→ **Problem requirements**
Line filter on the word "with": copy each matching line from the entries.

::: Data shown :::

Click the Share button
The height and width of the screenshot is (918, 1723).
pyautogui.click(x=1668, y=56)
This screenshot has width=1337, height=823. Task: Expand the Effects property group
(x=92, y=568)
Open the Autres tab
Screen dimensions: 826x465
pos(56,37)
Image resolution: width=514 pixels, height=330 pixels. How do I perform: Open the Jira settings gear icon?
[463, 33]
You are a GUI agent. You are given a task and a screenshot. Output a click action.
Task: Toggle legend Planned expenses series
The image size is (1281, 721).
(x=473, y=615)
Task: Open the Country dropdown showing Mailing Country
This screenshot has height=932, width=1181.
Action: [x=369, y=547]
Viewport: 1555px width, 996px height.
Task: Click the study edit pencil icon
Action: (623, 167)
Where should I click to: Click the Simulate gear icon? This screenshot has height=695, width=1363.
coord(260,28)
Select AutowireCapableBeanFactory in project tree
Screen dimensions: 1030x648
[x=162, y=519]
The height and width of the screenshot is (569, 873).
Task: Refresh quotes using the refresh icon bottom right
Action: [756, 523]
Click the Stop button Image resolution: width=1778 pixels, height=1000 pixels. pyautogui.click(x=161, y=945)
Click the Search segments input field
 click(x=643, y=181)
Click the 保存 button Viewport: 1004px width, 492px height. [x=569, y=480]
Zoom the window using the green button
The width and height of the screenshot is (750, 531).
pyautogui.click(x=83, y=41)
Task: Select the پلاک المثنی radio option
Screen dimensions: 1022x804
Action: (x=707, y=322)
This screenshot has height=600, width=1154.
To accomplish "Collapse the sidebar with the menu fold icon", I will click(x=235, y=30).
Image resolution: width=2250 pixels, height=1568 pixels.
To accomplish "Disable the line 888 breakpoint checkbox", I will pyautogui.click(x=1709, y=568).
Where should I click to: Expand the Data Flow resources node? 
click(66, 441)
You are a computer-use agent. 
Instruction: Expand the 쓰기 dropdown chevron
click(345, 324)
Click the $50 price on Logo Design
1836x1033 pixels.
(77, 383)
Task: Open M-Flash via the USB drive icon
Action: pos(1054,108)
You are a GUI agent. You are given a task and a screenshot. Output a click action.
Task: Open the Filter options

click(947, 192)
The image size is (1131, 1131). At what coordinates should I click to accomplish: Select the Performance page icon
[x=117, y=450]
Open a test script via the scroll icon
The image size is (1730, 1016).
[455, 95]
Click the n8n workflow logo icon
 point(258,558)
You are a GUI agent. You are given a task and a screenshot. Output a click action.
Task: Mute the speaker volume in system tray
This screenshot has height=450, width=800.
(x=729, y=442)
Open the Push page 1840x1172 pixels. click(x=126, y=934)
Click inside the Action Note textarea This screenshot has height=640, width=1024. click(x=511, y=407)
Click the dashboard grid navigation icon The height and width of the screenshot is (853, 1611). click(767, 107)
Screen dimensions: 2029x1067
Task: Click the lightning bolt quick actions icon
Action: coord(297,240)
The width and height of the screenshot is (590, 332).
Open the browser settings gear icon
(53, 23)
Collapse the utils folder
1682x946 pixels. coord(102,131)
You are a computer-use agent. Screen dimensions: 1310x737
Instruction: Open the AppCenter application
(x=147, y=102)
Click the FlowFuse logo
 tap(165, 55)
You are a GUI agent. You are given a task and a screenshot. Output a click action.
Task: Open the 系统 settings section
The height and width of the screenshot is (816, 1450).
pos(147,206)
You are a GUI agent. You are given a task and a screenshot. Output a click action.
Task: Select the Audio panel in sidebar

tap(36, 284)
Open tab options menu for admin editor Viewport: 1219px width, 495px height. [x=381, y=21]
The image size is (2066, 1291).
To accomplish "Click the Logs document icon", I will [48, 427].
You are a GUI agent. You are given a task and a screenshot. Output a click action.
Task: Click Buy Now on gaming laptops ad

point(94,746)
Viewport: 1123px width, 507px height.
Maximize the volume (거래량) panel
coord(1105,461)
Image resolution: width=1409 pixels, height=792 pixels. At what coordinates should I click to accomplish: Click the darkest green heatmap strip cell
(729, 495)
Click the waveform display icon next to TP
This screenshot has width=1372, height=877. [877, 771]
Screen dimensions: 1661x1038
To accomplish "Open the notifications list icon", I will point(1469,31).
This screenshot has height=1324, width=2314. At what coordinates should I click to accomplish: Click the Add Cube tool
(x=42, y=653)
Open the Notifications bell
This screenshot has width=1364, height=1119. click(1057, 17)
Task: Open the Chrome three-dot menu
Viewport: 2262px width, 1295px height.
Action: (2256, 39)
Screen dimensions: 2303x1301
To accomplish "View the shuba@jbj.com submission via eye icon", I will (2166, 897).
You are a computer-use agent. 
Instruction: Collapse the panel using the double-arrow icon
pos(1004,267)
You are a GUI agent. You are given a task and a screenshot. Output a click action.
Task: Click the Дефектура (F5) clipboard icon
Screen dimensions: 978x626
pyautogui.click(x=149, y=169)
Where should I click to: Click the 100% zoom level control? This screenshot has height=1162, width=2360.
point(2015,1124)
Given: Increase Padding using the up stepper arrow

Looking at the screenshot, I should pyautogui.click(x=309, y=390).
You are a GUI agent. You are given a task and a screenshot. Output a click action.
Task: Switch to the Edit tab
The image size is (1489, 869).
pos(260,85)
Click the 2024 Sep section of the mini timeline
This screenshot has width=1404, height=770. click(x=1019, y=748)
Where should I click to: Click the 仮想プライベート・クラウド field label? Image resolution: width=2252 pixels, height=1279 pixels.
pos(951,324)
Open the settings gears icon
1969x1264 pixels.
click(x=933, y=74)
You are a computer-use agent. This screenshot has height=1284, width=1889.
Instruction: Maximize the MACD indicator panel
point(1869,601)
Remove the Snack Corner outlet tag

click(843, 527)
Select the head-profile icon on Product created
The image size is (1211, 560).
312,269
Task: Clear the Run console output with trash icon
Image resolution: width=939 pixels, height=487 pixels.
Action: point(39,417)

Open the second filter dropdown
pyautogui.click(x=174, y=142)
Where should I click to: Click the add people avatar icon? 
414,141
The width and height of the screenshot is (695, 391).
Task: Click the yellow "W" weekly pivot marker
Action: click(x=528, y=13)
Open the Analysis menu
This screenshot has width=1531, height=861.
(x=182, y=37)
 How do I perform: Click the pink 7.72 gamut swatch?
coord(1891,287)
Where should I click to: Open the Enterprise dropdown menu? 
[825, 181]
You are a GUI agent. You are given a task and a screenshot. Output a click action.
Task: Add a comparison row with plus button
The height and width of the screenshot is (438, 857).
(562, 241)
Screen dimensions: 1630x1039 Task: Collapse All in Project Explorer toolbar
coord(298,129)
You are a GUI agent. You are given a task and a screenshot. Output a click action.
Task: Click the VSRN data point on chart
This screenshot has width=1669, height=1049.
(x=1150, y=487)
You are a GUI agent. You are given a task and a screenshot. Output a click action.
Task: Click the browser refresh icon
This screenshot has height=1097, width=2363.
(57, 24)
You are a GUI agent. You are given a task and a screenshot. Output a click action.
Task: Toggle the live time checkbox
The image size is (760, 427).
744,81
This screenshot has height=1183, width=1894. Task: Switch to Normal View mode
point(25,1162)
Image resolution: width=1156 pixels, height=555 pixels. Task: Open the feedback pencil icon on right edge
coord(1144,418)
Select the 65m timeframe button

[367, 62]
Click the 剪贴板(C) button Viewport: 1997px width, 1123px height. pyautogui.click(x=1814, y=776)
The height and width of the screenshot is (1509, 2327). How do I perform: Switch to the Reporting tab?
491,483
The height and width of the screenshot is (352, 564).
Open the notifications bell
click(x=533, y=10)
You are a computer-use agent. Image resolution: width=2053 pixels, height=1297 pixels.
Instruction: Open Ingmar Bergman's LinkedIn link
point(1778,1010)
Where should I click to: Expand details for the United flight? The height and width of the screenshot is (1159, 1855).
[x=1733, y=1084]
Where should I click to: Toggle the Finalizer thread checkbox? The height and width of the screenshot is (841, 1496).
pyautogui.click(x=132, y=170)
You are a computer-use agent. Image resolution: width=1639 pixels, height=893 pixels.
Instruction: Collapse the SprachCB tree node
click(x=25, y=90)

:::

→ **Task solution**
To accomplish "Collapse the sidebar with the menu fold icon", I will click(x=235, y=30).
Task: Clear the Run console output with trash icon
Task: Add a comparison row with plus button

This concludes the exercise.